*MATERIAL PROVIDED*:
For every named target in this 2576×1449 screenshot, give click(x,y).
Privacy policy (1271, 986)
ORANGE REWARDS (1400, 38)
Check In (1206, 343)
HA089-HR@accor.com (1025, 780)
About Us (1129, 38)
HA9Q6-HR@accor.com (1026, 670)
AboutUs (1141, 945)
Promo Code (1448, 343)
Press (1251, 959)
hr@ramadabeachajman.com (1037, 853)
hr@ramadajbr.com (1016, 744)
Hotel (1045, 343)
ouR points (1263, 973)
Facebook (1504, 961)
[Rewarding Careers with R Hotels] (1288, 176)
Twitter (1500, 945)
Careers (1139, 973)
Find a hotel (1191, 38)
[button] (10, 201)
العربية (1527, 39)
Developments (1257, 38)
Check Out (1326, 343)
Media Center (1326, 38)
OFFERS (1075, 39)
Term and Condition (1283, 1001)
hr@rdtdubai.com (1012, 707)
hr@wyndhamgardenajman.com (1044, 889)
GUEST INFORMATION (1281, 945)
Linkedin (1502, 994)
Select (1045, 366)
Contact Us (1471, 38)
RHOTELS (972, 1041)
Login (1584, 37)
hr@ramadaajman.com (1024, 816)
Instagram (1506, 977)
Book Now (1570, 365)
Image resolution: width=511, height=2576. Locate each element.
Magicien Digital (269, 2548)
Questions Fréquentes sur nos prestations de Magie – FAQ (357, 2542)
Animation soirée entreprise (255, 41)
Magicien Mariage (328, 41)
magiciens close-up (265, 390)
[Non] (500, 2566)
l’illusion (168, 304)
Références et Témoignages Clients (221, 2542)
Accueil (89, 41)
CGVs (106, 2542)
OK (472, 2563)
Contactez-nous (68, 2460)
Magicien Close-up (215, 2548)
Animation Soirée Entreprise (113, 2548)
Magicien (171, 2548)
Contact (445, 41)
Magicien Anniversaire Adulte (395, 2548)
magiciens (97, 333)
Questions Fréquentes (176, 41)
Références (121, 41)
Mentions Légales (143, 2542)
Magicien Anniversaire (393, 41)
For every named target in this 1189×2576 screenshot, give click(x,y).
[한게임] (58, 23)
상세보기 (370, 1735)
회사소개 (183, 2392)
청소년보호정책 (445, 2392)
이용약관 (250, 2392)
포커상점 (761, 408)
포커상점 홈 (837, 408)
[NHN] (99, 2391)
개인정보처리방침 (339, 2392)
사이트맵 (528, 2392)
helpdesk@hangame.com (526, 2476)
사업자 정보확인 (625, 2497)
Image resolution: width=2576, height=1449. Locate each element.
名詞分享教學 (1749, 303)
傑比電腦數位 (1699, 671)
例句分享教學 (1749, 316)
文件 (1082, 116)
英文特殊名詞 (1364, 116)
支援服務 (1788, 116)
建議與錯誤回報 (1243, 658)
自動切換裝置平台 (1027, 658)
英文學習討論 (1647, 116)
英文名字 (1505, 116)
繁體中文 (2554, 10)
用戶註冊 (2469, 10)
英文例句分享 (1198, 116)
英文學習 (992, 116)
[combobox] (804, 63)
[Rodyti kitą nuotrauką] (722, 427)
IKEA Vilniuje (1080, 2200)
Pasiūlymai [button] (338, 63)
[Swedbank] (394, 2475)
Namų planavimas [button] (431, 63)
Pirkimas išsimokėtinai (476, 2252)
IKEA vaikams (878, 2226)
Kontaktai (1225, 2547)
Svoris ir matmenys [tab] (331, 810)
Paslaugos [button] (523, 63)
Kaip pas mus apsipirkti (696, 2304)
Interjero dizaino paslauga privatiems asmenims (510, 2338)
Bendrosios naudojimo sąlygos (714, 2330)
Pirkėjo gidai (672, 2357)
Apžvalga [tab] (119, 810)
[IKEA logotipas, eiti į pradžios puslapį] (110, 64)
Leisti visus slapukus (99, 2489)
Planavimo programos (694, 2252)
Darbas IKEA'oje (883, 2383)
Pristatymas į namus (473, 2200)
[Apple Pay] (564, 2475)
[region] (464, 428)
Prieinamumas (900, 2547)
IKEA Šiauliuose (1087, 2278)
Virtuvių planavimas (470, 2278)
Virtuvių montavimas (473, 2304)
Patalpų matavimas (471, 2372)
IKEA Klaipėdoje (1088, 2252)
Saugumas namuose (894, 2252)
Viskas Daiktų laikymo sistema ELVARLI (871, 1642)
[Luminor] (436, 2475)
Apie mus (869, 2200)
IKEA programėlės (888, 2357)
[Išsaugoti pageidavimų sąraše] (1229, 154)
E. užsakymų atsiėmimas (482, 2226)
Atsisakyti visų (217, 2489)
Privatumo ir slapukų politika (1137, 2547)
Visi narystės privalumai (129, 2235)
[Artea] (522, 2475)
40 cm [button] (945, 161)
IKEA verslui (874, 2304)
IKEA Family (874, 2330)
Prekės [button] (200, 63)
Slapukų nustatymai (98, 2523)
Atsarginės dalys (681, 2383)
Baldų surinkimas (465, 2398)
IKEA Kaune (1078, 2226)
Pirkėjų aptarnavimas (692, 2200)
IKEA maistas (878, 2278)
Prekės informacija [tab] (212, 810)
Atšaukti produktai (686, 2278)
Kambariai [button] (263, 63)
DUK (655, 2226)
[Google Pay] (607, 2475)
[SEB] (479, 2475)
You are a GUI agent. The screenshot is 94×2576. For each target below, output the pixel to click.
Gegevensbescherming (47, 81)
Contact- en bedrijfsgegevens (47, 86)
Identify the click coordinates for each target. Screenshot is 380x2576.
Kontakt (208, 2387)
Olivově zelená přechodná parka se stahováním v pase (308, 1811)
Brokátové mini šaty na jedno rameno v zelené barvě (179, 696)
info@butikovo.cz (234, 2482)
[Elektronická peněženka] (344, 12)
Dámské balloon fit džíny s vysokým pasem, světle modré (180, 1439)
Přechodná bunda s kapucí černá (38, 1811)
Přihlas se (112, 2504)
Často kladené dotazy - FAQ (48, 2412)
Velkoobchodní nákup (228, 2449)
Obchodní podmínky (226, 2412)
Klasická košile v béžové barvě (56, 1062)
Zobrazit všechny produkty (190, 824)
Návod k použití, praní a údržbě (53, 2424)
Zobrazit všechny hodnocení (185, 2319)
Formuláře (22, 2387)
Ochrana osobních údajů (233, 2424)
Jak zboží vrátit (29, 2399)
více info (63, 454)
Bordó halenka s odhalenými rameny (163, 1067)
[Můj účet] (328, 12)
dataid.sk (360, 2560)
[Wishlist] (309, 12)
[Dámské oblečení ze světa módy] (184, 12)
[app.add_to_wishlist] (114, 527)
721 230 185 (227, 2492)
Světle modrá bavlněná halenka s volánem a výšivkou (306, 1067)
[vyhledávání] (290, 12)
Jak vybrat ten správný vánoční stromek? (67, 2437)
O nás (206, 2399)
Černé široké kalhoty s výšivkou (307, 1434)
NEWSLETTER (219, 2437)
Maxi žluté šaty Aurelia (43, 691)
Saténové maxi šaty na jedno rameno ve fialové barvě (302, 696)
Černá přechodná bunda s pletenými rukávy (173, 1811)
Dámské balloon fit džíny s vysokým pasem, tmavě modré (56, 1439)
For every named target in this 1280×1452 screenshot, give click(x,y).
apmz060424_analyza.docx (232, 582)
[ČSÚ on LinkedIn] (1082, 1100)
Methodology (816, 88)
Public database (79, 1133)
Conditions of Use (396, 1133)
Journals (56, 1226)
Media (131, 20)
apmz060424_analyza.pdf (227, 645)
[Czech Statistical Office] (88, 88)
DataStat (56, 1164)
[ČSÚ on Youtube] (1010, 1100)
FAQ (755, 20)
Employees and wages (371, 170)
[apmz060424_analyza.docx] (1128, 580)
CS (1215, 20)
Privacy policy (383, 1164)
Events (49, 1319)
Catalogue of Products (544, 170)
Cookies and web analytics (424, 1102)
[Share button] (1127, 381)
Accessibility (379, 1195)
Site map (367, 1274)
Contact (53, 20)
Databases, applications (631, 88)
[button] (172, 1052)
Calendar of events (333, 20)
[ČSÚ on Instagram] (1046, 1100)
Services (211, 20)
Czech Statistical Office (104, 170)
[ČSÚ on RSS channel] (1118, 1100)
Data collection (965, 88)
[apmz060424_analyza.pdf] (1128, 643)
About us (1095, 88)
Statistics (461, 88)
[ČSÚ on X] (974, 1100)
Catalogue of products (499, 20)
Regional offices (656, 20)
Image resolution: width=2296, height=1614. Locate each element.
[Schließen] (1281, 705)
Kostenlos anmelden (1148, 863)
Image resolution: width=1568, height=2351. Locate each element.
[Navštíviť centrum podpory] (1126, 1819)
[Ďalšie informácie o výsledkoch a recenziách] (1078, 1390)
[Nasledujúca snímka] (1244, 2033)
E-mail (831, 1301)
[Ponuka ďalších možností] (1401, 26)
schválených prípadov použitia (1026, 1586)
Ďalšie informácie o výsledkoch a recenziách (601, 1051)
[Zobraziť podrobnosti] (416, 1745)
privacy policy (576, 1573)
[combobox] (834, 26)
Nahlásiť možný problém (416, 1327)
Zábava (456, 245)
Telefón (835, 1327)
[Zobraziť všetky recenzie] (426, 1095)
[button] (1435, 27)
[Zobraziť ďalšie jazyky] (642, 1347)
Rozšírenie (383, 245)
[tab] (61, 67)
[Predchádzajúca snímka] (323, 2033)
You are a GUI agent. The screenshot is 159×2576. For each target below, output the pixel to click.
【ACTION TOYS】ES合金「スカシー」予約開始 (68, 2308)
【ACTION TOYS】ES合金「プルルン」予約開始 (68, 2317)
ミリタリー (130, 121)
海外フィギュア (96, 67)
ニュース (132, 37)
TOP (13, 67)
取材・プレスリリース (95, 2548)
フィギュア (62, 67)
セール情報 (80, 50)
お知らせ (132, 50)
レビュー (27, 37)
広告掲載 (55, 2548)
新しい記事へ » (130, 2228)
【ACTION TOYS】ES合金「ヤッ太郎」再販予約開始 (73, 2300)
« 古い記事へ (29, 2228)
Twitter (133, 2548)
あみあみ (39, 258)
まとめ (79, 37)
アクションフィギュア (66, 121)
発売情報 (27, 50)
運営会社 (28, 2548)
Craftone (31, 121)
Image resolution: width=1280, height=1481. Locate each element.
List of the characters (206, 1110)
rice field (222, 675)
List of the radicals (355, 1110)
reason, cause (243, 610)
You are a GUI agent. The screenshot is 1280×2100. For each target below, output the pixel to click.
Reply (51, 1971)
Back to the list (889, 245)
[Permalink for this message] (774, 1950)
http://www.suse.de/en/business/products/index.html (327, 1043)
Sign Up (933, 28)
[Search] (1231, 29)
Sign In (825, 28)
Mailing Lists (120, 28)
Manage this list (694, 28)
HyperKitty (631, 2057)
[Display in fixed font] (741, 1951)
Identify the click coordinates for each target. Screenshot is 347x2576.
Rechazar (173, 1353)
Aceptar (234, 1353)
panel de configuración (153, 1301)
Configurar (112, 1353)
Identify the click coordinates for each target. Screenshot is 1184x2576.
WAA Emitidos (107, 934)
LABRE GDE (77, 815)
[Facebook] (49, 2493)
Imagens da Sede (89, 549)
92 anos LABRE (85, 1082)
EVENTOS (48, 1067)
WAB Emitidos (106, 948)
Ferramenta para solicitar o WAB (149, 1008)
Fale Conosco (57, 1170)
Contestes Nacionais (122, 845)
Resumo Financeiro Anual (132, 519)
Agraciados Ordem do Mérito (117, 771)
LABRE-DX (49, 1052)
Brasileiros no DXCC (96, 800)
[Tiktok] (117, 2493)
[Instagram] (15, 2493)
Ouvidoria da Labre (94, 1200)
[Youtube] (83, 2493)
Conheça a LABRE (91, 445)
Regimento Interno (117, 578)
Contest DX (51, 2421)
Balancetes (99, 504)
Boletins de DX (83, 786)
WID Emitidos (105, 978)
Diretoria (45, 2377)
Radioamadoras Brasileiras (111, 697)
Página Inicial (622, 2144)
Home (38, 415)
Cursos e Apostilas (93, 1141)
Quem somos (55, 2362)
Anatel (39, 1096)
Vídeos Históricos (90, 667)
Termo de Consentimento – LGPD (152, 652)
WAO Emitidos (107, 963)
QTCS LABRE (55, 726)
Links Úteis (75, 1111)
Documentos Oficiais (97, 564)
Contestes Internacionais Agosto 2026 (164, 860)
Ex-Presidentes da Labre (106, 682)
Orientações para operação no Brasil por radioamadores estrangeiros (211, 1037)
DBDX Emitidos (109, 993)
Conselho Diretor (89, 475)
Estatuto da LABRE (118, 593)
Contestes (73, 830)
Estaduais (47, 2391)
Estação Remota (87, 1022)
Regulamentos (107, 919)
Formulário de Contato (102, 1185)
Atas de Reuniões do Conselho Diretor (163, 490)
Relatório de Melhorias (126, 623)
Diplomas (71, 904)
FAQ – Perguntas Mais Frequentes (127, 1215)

*EXERCISE DETAILS*:
Once you reach the line with "Instagram (1506, 977)" in the data above, copy it and every line after it exactly, up to and including the line with "사이트맵 (528, 2392)".

*EXERCISE RESULT*:
Instagram (1506, 977)
Book Now (1570, 365)
Image resolution: width=511, height=2576. Locate each element.
Magicien Digital (269, 2548)
Questions Fréquentes sur nos prestations de Magie – FAQ (357, 2542)
Animation soirée entreprise (255, 41)
Magicien Mariage (328, 41)
magiciens close-up (265, 390)
[Non] (500, 2566)
l’illusion (168, 304)
Références et Témoignages Clients (221, 2542)
Accueil (89, 41)
CGVs (106, 2542)
OK (472, 2563)
Contactez-nous (68, 2460)
Magicien Close-up (215, 2548)
Animation Soirée Entreprise (113, 2548)
Magicien (171, 2548)
Contact (445, 41)
Magicien Anniversaire Adulte (395, 2548)
magiciens (97, 333)
Questions Fréquentes (176, 41)
Références (121, 41)
Mentions Légales (143, 2542)
Magicien Anniversaire (393, 41)
For every named target in this 1189×2576 screenshot, give click(x,y).
[한게임] (58, 23)
상세보기 (370, 1735)
회사소개 (183, 2392)
청소년보호정책 (445, 2392)
이용약관 (250, 2392)
포커상점 (761, 408)
포커상점 홈 (837, 408)
[NHN] (99, 2391)
개인정보처리방침 (339, 2392)
사이트맵 (528, 2392)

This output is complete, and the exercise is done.